L’Algérie franchit une étape déterminante dans sa transformation numérique. Le projet de loi relatif à la numérisation a atteint un stade avancé d’examen au niveau du Secrétariat général du gouvernement, marquant la volonté des pouvoirs publics de doter le pays d’un cadre juridique cohérent et structurant pour l’ensemble de l’écosystème numérique.
Cette avancée a été mise en lumière par Mohamed Louail, directeur de la gouvernance numérique et de la coordination de la numérisation du secteur public auprès du Haut-Commissariat à la numérisation, lors de son intervention dans l’émission « Invité du jour » sur la Chaîne I de la Radio nationale. Selon lui, ce texte vise à organiser et à encadrer le champ numérique dans toutes ses dimensions, en intégrant la gouvernance des données, les infrastructures numériques, les services digitaux, ainsi que le développement de la société et de l’économie numériques.
Dans ce contexte, le Premier ministre, Sifi Ghrieb, a procédé au lancement officiel du Dispositif national de gouvernance des données, piloté par le Haut-Commissariat à la numérisation, une institution placée directement sous l’autorité du président de la République. Une initiative présentée comme un levier central pour réussir la digitalisation des services publics et améliorer leur efficacité au profit du citoyen et de l’économie nationale.
Uniformiser, centraliser et sécuriser les données
Invité de la Chaîne III de la Radio algérienne, le consultant et expert en technologies de l’information et de la communication, Younes Grar, a expliqué que ce dispositif repose sur une stratégie nationale de collecte, d’organisation et de sécurisation des données. L’objectif est de rendre ces dernières facilement exploitables pour la digitalisation des services destinés aux administrations, aux entreprises et aux citoyens.
Selon l’expert, l’enjeu principal réside dans l’uniformisation des formats de données et leur centralisation au sein de centres de données sécurisés, afin d’en garantir à la fois l’accessibilité, l’interopérabilité et la protection. Il s’agit, a-t-il souligné, de mettre fin à une gestion fragmentée des données, chaque secteur ayant jusqu’ici développé ses propres systèmes, sans normes communes ni échanges structurés.
La gouvernance des données, rappelle Younes Grar, renvoie à l’ensemble des règles, processus et outils permettant d’assurer que les données sont fiables, correctement gérées et protégées de manière responsable.
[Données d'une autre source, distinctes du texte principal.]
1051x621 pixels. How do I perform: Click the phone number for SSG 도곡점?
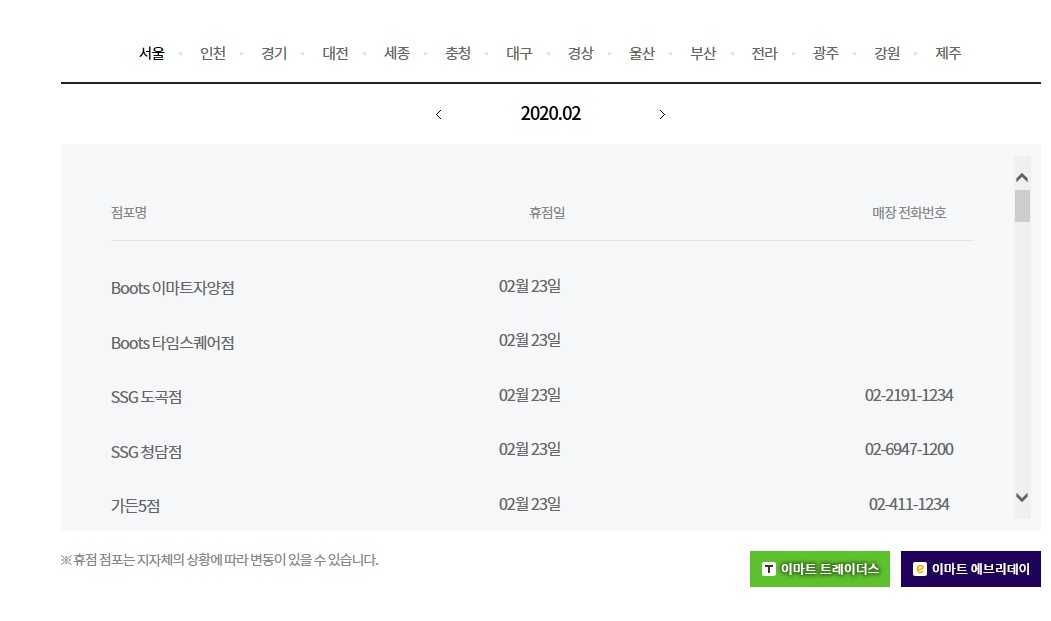click(908, 396)
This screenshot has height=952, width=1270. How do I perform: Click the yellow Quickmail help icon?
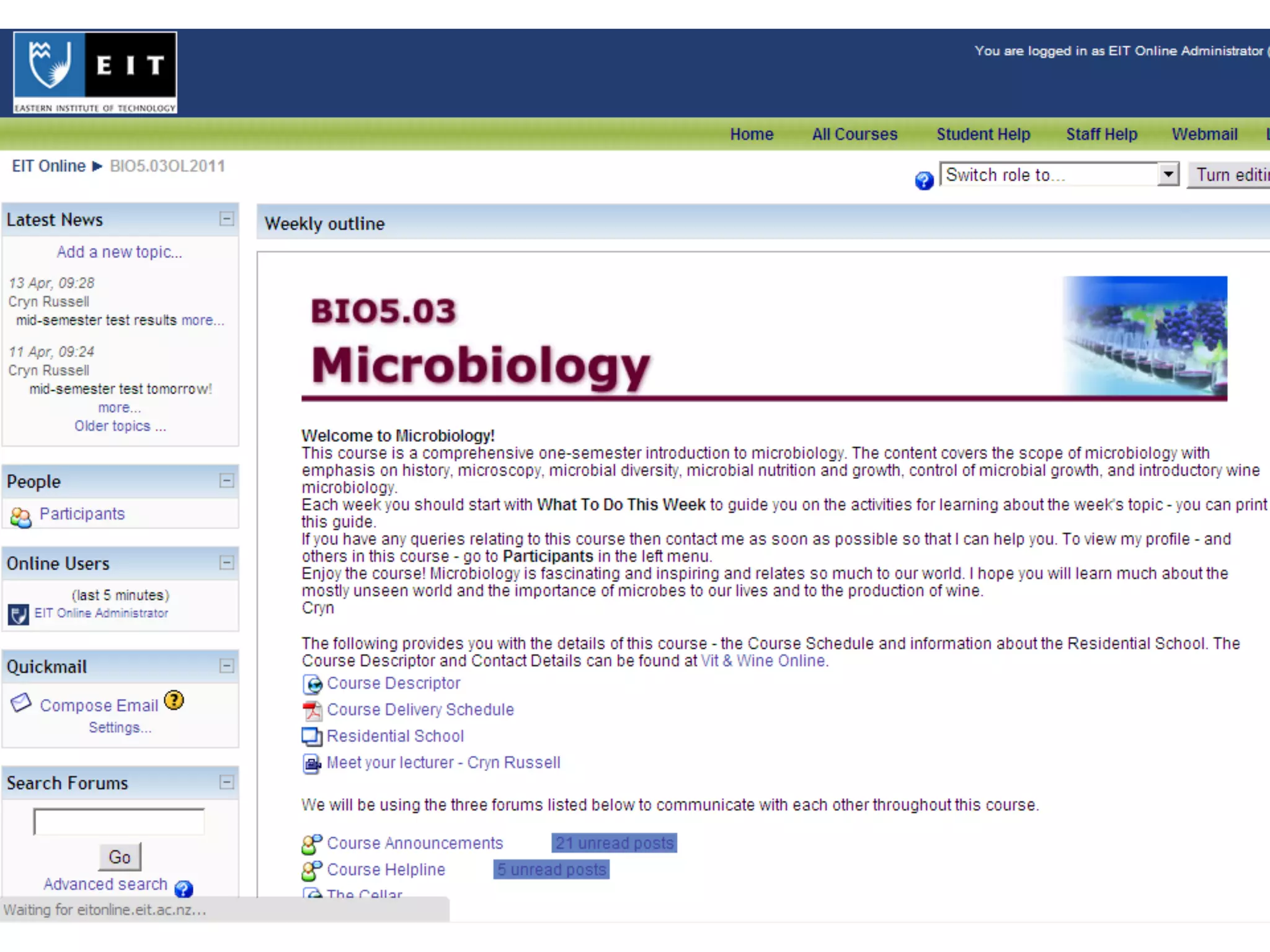coord(174,700)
Le nouveau dispositif national vise précisément à unifier ces pratiques, en imposant des standards communs en matière de saisie, de classification, de traitement, d’exploitation et de sécurisation des données.
Un socle indispensable pour la digitalisation des services au citoyen
Si l’Algérie s’est engagée depuis plusieurs années dans une stratégie de transformation digitale, permettant à de nombreux secteurs – santé, justice, enseignement, travail, intérieur ou encore état civil – de numériser leurs données et de proposer des services électroniques, cette évolution s’est souvent faite de manière cloisonnée.
« Chaque secteur dispose de ses propres données sans accès à celles des autres », observe Younes Grar. Le dispositif national de gouvernance des données vise justement à corriger cette fragmentation. Il permettra, à terme, à l’ensemble des secteurs de fonctionner sur un même socle informationnel, facilitant ainsi l’informatisation des services et leur interconnexion.
L’objectif final est clair : offrir à chaque citoyen un identifiant unique et un compte numérique regroupant l’ensemble de ses données administratives, accessibles de manière sécurisée et exploitable par les différents services publics. Une condition indispensable, selon l’expert, à toute stratégie de numérisation aboutie.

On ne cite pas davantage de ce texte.